Input:
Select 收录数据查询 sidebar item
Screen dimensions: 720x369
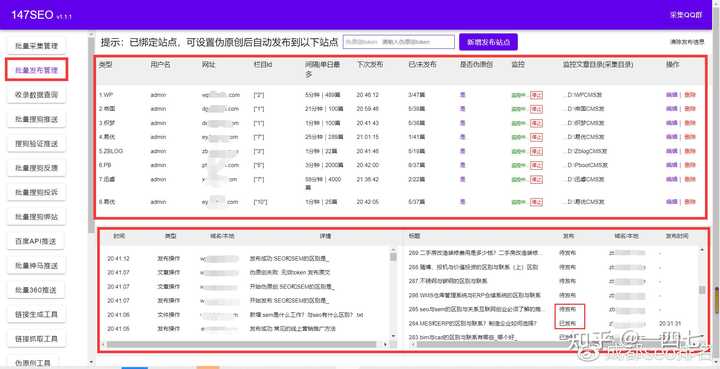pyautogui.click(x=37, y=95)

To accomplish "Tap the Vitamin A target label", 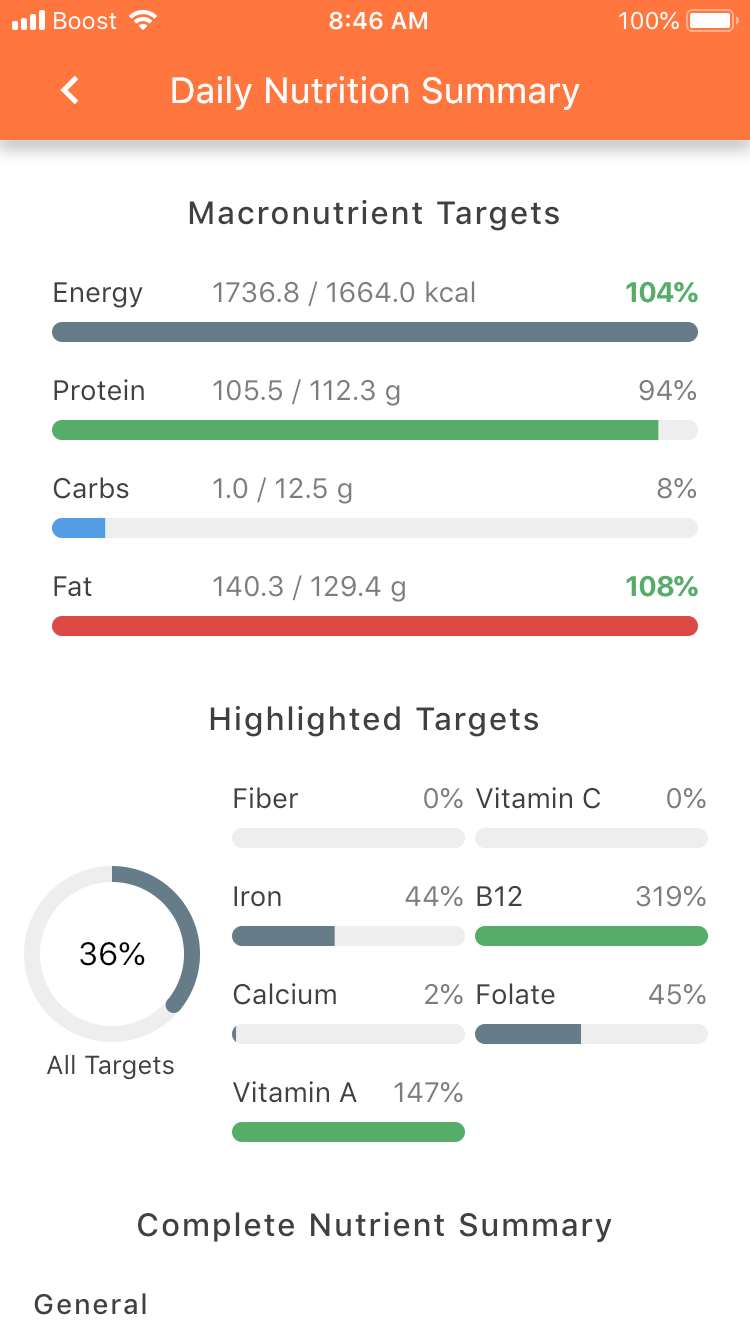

* * *

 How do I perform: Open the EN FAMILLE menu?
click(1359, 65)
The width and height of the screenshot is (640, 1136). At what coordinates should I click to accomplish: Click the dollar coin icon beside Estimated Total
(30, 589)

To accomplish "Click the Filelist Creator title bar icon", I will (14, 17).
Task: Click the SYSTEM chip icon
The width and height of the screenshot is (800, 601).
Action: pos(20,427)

Exercise prompt:
Reproduce the listing above from the line that holds "Select 收录数据查询 sidebar item" through the line that holds "the Vitamin A", both included, with the pictures left out.

Response area:
Select 收录数据查询 sidebar item
Screen dimensions: 720x369
pyautogui.click(x=37, y=95)

To accomplish "Tap the Vitamin A target label", 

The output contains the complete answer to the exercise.